> [Problem]: Where a line holds the word "chevron", copy that line from the data below.

> [Supplied data]:
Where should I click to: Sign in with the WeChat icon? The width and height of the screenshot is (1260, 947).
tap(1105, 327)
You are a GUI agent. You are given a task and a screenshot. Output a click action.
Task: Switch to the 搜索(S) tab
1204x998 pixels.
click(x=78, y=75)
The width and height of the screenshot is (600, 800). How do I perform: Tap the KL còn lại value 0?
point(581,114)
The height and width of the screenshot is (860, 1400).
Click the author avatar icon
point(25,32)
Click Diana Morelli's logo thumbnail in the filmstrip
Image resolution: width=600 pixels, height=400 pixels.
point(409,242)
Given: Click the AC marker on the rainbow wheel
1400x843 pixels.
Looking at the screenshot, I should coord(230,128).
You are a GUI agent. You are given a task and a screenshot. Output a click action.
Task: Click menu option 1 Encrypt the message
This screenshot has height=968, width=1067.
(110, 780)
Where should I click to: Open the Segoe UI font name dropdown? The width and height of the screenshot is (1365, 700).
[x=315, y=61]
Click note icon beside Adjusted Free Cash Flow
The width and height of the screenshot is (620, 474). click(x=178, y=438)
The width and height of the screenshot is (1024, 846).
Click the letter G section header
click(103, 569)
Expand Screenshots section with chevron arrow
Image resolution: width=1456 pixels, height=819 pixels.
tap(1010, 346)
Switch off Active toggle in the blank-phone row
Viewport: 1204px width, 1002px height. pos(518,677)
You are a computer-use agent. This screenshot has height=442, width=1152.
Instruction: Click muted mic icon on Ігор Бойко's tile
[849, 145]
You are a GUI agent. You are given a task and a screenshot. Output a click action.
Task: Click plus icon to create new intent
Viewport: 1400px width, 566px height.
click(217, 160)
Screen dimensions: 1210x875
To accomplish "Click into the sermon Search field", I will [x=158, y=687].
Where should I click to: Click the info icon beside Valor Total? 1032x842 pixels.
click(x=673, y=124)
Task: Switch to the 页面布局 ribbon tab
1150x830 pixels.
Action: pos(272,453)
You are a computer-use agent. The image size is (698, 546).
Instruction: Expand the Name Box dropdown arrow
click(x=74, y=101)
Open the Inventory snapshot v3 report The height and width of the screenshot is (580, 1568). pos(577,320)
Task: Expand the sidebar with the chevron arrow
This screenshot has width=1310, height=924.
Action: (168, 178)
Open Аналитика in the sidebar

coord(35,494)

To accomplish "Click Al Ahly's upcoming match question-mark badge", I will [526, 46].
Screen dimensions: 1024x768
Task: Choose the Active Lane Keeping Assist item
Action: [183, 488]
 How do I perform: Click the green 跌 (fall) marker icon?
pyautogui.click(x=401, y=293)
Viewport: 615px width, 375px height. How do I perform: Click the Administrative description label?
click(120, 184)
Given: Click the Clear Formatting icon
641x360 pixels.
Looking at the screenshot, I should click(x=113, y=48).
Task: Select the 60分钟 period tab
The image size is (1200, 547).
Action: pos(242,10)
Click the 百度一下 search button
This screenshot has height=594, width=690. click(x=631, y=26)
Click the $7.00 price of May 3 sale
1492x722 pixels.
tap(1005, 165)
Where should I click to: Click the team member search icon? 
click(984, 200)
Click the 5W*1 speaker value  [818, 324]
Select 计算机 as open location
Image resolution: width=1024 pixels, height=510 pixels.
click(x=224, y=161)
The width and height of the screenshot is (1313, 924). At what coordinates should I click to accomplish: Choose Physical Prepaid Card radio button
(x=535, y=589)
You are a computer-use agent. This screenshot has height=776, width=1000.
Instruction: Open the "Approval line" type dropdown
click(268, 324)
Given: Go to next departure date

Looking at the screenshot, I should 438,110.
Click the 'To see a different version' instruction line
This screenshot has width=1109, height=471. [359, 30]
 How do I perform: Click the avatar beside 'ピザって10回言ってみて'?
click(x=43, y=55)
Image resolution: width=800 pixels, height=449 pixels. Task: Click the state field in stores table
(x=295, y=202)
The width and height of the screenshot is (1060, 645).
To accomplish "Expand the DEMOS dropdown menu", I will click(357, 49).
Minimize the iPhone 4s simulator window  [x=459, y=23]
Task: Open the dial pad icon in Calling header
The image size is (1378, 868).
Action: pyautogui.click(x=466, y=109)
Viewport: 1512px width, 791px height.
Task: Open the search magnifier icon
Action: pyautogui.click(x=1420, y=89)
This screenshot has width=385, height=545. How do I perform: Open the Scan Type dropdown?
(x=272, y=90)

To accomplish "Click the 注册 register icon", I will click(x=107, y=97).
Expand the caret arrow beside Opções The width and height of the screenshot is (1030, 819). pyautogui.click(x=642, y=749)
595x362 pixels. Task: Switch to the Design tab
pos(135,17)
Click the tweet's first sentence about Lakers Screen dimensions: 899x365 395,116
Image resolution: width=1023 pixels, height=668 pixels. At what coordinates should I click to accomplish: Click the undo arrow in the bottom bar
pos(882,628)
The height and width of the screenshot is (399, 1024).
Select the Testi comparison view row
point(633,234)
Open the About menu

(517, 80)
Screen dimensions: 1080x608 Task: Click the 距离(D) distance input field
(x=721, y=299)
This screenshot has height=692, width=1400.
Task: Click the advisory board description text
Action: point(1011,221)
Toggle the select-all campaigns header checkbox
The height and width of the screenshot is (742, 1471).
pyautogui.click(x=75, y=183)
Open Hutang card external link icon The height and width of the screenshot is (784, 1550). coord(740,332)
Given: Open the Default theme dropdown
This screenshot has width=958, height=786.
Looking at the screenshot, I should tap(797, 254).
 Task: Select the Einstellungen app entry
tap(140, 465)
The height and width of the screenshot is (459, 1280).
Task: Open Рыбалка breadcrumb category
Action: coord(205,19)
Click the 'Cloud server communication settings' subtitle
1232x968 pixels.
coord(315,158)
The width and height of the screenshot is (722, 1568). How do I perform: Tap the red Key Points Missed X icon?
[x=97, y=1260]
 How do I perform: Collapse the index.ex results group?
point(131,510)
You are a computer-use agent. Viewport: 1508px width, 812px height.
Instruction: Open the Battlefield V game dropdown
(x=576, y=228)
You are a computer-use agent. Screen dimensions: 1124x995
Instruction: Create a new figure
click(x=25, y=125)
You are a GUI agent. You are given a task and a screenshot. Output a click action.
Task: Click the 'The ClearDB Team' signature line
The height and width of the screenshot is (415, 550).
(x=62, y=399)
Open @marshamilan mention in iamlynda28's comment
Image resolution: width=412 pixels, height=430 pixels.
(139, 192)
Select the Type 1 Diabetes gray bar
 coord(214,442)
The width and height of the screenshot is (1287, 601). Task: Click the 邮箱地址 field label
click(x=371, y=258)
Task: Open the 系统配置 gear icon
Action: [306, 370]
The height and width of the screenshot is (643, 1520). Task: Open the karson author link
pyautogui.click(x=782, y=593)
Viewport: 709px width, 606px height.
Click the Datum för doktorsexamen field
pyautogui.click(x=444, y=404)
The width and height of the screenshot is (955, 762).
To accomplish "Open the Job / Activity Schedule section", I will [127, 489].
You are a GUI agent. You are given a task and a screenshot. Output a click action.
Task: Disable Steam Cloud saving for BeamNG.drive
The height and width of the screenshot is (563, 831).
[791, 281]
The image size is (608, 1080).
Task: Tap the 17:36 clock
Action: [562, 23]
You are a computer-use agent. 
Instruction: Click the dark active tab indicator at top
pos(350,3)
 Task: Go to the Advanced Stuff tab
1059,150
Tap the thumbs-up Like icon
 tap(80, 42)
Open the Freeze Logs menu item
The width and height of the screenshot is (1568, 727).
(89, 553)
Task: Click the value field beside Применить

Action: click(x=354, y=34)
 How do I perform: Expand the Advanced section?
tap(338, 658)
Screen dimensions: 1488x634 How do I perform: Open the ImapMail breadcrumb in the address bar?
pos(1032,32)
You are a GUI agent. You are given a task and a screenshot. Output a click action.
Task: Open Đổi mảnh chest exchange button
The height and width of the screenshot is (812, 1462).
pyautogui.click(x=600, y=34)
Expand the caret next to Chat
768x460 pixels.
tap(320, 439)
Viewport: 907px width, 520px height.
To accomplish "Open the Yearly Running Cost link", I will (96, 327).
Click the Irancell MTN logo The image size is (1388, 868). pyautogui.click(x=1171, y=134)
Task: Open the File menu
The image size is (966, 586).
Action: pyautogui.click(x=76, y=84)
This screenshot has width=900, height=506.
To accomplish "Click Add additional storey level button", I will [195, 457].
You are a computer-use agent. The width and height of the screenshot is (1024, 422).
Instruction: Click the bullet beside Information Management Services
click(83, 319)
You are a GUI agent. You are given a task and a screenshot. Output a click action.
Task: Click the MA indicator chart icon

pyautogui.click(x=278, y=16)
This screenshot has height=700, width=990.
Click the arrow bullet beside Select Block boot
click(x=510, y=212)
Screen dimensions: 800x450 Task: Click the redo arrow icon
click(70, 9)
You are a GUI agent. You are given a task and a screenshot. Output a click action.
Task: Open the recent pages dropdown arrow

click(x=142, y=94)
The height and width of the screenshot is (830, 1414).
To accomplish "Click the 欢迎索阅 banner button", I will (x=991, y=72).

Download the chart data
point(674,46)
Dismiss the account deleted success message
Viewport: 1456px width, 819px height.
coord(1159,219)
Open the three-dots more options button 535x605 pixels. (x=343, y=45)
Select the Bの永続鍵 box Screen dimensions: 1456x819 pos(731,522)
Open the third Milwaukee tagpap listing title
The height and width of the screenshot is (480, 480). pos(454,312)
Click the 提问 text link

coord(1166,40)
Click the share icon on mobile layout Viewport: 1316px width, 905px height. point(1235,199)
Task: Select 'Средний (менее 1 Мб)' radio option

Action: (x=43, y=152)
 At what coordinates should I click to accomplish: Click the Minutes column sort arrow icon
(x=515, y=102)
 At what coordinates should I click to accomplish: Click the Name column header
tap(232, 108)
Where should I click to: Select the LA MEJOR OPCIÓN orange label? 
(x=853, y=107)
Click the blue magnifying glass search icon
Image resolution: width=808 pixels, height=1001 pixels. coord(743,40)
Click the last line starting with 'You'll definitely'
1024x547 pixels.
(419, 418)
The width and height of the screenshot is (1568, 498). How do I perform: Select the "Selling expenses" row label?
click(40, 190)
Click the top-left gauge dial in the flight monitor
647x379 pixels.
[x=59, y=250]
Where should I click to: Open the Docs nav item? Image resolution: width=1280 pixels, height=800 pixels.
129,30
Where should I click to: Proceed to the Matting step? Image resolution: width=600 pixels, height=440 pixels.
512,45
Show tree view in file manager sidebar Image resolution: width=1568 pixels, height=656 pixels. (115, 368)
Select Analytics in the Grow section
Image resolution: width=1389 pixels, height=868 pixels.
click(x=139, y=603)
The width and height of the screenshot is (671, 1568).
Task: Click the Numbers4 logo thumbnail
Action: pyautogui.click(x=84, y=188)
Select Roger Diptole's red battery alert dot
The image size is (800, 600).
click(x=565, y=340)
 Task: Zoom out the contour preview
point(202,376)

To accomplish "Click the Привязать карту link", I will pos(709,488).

> [Worked solution]:
Expand Screenshots section with chevron arrow
Task: Expand the sidebar with the chevron arrow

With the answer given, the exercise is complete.